Médicos em zonas de guerra são sinal de esperança

Os médicos, enfermeiros e demais profissionais de saúde em territórios de guerra são um sinal de esperança para as populações e uma afirmação do lado misericordioso do conflito, diz o Papa Francisco na edição de abril de O Vídeo do Papa.

Estes médicos e seus colaboradores «arriscam a sua vida para salvar a vida de outros», dando sinais de esperança e mostrando «o lado mais humano e misericordioso da guerra», afirma o Papa.

O Santo Padre pede aos católicos que rezem por estes profissionais de saúde. Aceita o convite do Papa e, durante este mês, tem presente, nas tuas orações, o trabalho desenvolvido pelos médicos e pelo pessoal humanitário presentes em zonas de guerra.

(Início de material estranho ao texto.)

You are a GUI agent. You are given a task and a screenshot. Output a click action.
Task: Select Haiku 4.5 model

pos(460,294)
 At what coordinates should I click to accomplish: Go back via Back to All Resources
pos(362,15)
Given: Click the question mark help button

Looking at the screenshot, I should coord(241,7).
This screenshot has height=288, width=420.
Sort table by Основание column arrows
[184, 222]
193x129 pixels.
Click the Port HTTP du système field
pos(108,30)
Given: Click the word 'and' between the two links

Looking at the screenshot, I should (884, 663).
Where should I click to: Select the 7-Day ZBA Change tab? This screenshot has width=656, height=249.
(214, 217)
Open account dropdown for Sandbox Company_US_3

Na celebração da XI Jornada da Paz, em 1978, o Papa Paulo VI dizia, que «os médicos são pessoas especializadas, corajosas e boas, que fazem da ciência e da arte de cuidar a sua vocação e profissão».

Em 2016, no discurso a uma representação de médicos espanhóis e latino-americanos, no Vaticano, o Papa Francisco assinalou que o compromisso dos médicos «não assenta apenas na sua competência técnica, mas principalmente na sua atitude compassiva e misericordiosa para com os que sofrem no corpo e na alma. A compaixão é, de certa forma, a alma da medicina. A compaixão não é “ter pena”, é “padecer com”».

O padre Frédéric Fornos, sj, diretor internacional da Rede Mundial de Oração do Papa, lembra que, nos conflitos armados, os civis são as principais vítimas, e «por isso, a presença dos profissionais de saúde é essencial. Salvam vidas e aliviam o sofrimento em condições perigosas». No entanto, muitas vezes são atacados em desrespeito pelo Direito Internacional Humanitário.

«Recordemos e rezemos por estes homens e mulheres que oferecem a própria vida para salvar a dos outros», refere o sacerdote, fazendo alusão à exortação apostólica Alegrai-vos e Exultai, do Papa Francisco: «o oferecimento da própria vida pelos demais é também caminho de santidade».

Neste contexto, o padre Frédéric Fornos, sj recorda o discurso de Francisco num encontro com a Cruz Vermelha italiana, em janeiro de 2018: «o bom samaritano não submete o homem ferido a nenhum exame prévio, não o julga e não subjuga a sua ajuda às prerrogativas morais e religiosas».

Segundo a ACNUR (Alto Comissariado das Nações Unidas para os Refugiados), atualmente, existem mais de 20 conflitos armados, dos quais sete têm provocado um elevado número de vítimas e de deslocados forçados. É o caso do Iémen, Síria, Sudão do Sul, Somália, Afeganistão e Ucrânia, para além da República Democrática do Congo e da República Centro-Africana, que se encontram em conflito permanente desde há vários anos.

Diversas organizações humanitárias alertam para o facto de, nos territórios de guerra, os hospitais e centros de saúde já não serem considerados lugares seguros, porque são bombardeados rotineiramente como alvos bélicos, contrariando o que manda o Direito Internacional Humanitário.